#### [DATA EXTRACTS]
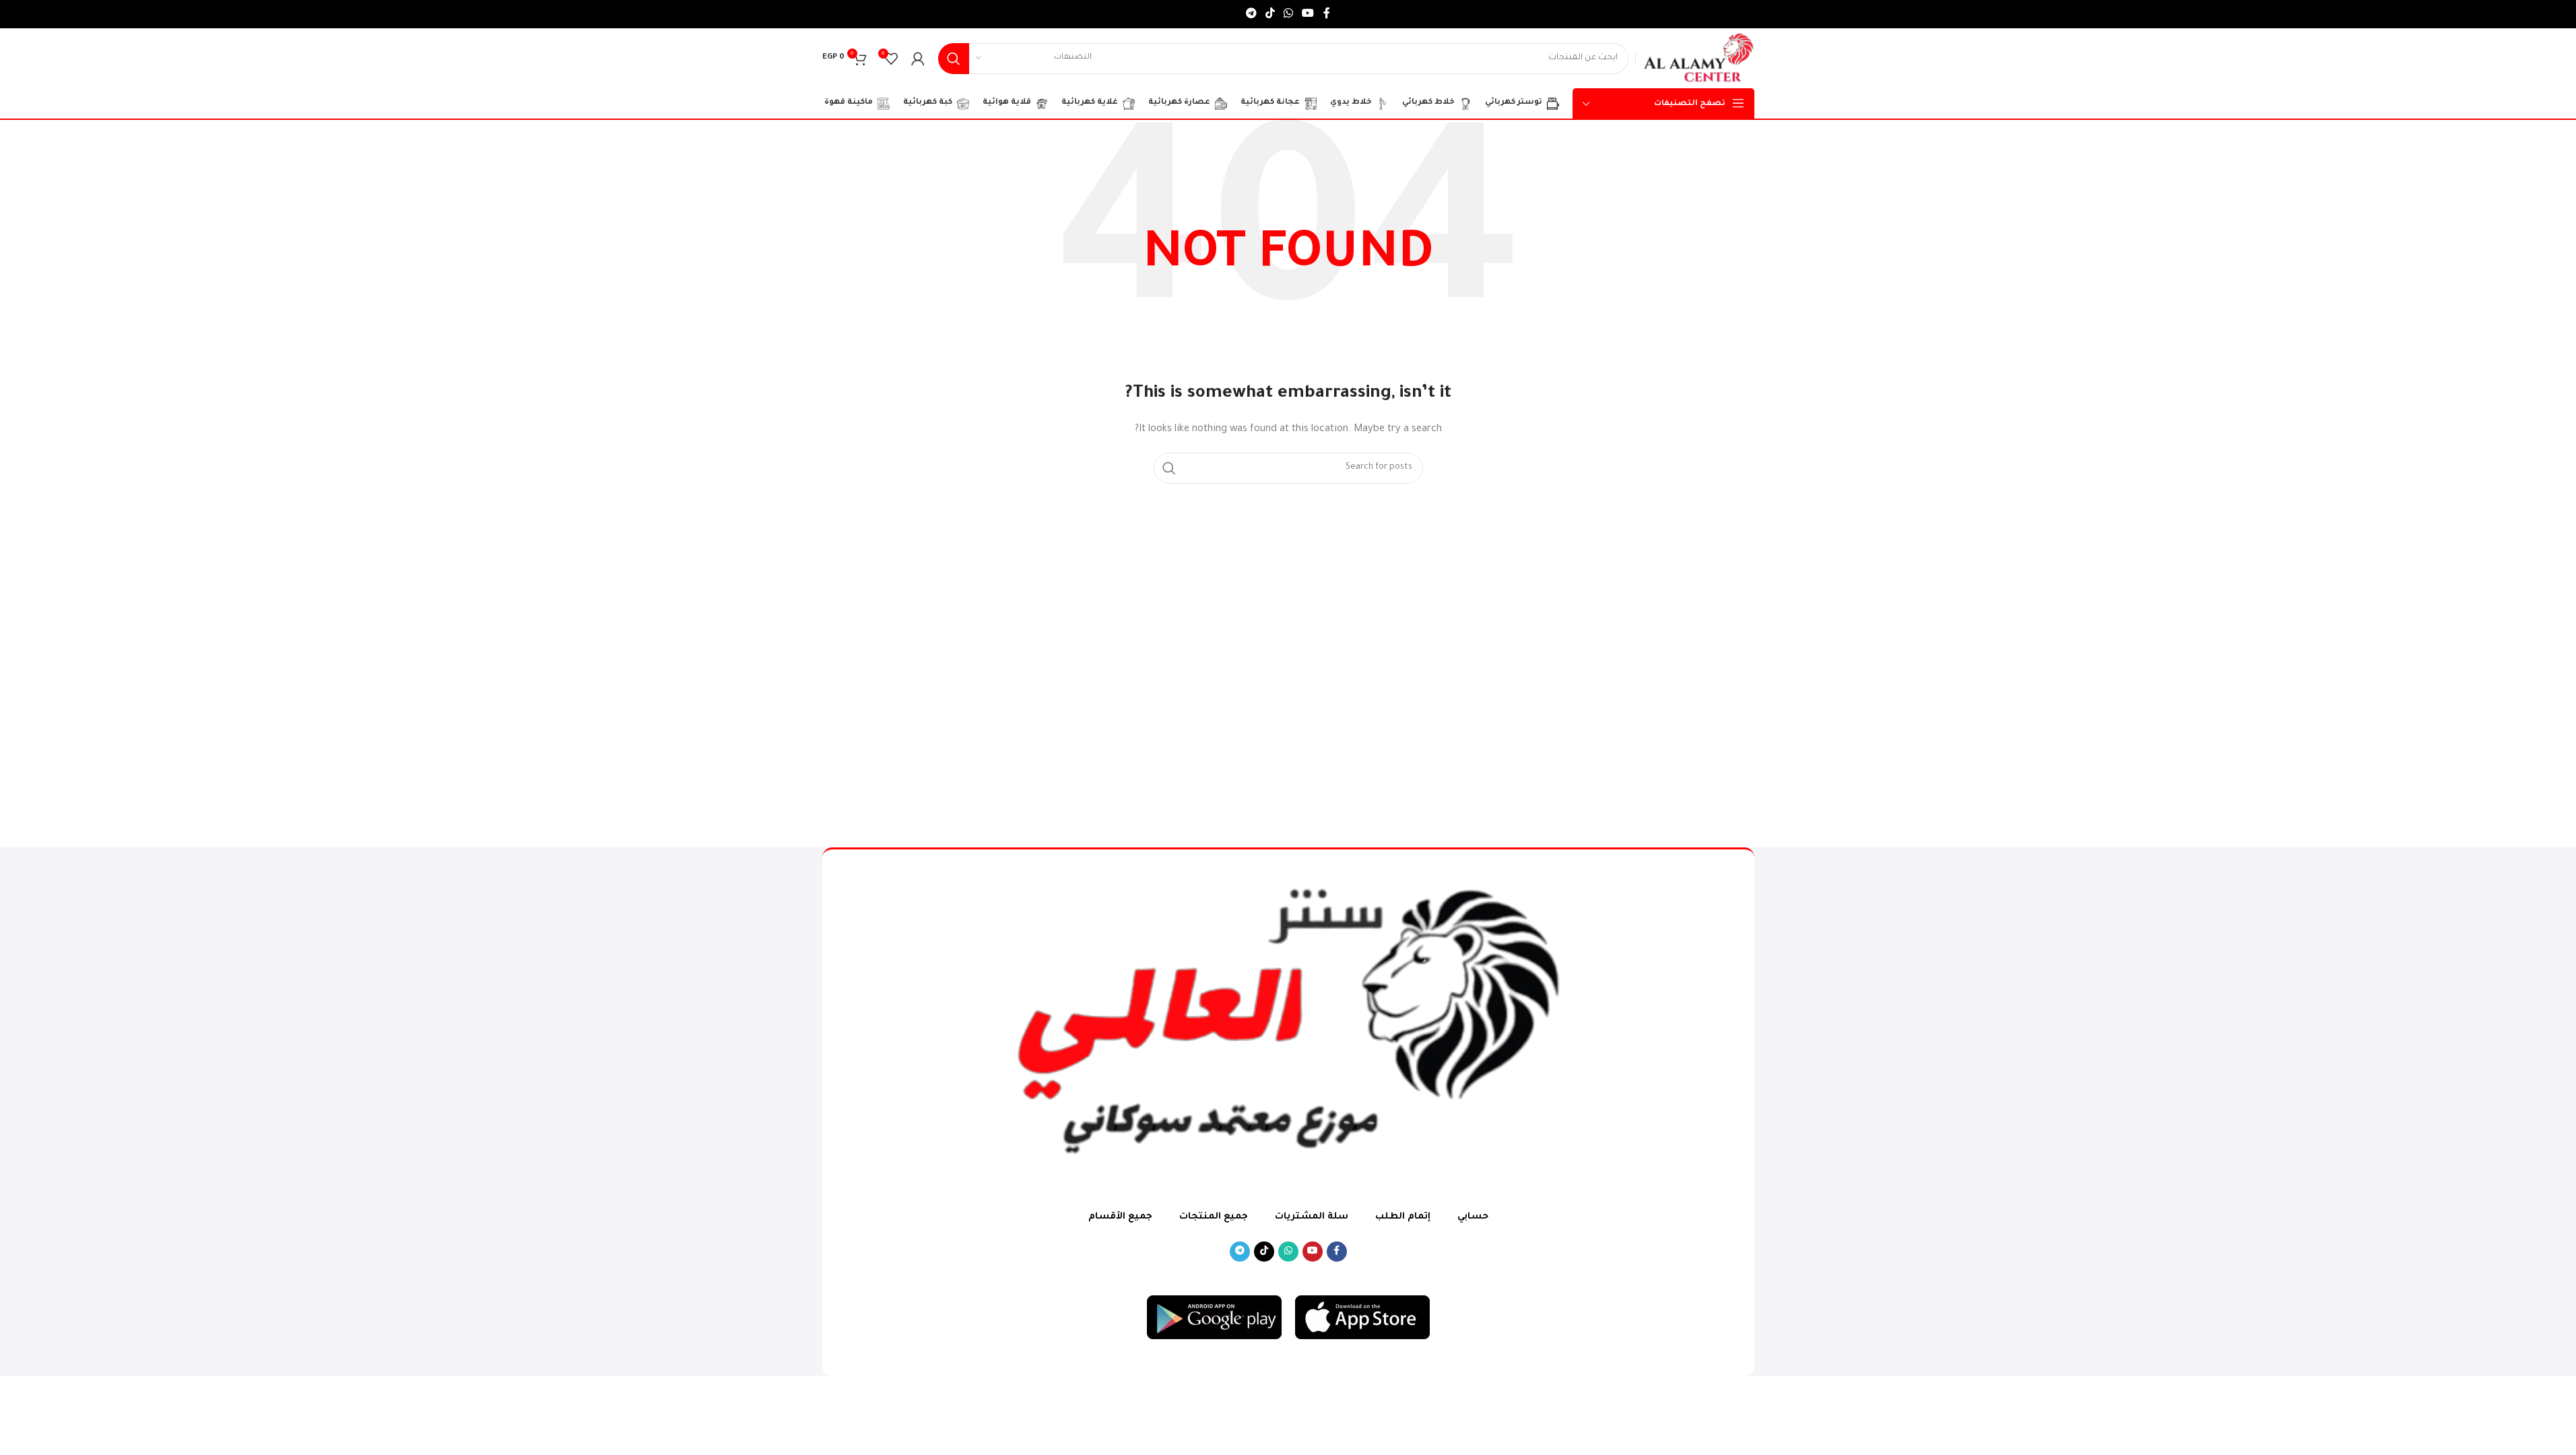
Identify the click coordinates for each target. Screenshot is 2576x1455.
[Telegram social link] (1251, 14)
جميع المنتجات (1213, 1217)
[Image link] (1362, 1318)
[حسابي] (917, 58)
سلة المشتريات (1311, 1217)
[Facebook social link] (1327, 14)
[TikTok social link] (1270, 14)
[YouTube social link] (1308, 14)
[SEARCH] (953, 58)
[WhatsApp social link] (1289, 14)
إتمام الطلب (1402, 1217)
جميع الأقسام (1120, 1217)
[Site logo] (1698, 59)
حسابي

#### [EXERCISE DESCRIPTION]
No lines before the one containing "جميع المنتجات (1213, 1217)" belong in the answer; write out that line and each one after it exactly, through the end of the records.

#### [FINISHED TASK]
جميع المنتجات (1213, 1217)
[Image link] (1362, 1318)
[حسابي] (917, 58)
سلة المشتريات (1311, 1217)
[Facebook social link] (1327, 14)
[TikTok social link] (1270, 14)
[YouTube social link] (1308, 14)
[SEARCH] (953, 58)
[WhatsApp social link] (1289, 14)
إتمام الطلب (1402, 1217)
جميع الأقسام (1120, 1217)
[Site logo] (1698, 59)
حسابي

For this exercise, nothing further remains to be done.